» **Supplied records**
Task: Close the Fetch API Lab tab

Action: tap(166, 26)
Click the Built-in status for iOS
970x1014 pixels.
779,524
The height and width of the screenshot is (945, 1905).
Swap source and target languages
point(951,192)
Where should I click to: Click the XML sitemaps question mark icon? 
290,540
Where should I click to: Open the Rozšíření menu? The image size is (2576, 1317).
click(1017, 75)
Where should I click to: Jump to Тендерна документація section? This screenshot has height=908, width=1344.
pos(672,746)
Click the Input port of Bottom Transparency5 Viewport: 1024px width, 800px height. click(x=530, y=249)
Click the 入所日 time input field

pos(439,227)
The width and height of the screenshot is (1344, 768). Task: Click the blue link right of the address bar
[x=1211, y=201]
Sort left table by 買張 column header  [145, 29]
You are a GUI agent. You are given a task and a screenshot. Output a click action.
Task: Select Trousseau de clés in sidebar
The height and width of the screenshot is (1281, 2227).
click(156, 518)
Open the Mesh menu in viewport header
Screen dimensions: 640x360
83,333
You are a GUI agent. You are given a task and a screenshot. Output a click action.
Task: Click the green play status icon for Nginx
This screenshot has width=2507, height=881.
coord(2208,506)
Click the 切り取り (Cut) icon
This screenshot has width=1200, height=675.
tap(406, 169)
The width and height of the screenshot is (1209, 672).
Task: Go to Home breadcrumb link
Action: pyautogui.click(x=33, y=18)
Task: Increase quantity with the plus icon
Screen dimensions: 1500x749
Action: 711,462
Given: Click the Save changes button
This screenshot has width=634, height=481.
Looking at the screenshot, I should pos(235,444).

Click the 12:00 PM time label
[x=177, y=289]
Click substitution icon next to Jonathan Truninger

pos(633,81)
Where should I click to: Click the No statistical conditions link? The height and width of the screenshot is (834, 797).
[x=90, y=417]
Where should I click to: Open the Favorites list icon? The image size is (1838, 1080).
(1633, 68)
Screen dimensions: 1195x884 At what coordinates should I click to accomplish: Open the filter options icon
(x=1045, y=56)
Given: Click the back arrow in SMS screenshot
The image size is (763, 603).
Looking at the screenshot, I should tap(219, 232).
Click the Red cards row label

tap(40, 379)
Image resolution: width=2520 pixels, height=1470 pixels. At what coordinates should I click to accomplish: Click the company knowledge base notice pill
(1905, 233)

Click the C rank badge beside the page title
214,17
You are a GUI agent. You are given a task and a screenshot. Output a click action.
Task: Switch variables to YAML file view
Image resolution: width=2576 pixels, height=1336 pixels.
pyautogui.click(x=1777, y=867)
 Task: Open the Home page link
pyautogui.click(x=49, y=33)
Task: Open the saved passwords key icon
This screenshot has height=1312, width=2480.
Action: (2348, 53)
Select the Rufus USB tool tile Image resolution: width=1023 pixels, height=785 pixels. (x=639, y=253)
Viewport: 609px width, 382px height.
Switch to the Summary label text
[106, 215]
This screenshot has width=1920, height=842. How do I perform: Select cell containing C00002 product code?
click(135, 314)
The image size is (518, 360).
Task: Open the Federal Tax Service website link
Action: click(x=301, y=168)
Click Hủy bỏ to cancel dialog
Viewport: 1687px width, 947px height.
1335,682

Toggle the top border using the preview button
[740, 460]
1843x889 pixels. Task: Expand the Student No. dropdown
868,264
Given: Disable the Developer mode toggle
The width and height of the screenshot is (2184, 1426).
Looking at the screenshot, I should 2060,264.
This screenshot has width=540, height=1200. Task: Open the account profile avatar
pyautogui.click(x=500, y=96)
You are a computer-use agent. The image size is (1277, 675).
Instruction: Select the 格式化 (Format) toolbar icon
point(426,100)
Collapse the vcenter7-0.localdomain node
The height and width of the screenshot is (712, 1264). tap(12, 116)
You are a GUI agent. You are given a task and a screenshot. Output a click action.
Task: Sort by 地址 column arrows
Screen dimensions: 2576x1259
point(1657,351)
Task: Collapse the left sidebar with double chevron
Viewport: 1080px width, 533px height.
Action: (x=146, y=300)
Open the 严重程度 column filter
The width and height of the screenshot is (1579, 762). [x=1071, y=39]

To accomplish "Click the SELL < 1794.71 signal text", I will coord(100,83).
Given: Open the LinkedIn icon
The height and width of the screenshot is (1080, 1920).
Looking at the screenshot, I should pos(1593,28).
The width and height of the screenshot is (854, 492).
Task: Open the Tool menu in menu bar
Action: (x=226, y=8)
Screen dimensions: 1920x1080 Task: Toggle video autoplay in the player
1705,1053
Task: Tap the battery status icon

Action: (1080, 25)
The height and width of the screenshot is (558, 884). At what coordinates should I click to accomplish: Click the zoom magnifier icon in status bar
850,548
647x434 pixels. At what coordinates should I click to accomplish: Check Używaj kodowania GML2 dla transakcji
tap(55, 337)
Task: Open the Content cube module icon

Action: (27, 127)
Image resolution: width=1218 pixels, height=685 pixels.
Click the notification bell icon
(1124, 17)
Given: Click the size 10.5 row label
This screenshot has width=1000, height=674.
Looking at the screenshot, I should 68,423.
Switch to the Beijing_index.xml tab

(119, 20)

» **What you need to do**
Could you replace "Nginx" with "Apache" in everything from the start of the data down to the line containing "coord(2208,506)", leaving all else unchanged and returning only those lines?

» **Answer to the task**
Task: Close the Fetch API Lab tab

Action: tap(166, 26)
Click the Built-in status for iOS
970x1014 pixels.
779,524
The height and width of the screenshot is (945, 1905).
Swap source and target languages
point(951,192)
Where should I click to: Click the XML sitemaps question mark icon? 
290,540
Where should I click to: Open the Rozšíření menu? The image size is (2576, 1317).
click(1017, 75)
Where should I click to: Jump to Тендерна документація section? This screenshot has height=908, width=1344.
pos(672,746)
Click the Input port of Bottom Transparency5 Viewport: 1024px width, 800px height. click(x=530, y=249)
Click the 入所日 time input field

pos(439,227)
The width and height of the screenshot is (1344, 768). Task: Click the blue link right of the address bar
[x=1211, y=201]
Sort left table by 買張 column header  [145, 29]
You are a GUI agent. You are given a task and a screenshot. Output a click action.
Task: Select Trousseau de clés in sidebar
The height and width of the screenshot is (1281, 2227).
click(156, 518)
Open the Mesh menu in viewport header
Screen dimensions: 640x360
83,333
You are a GUI agent. You are given a task and a screenshot. Output a click action.
Task: Click the green play status icon for Apache
This screenshot has width=2507, height=881.
coord(2208,506)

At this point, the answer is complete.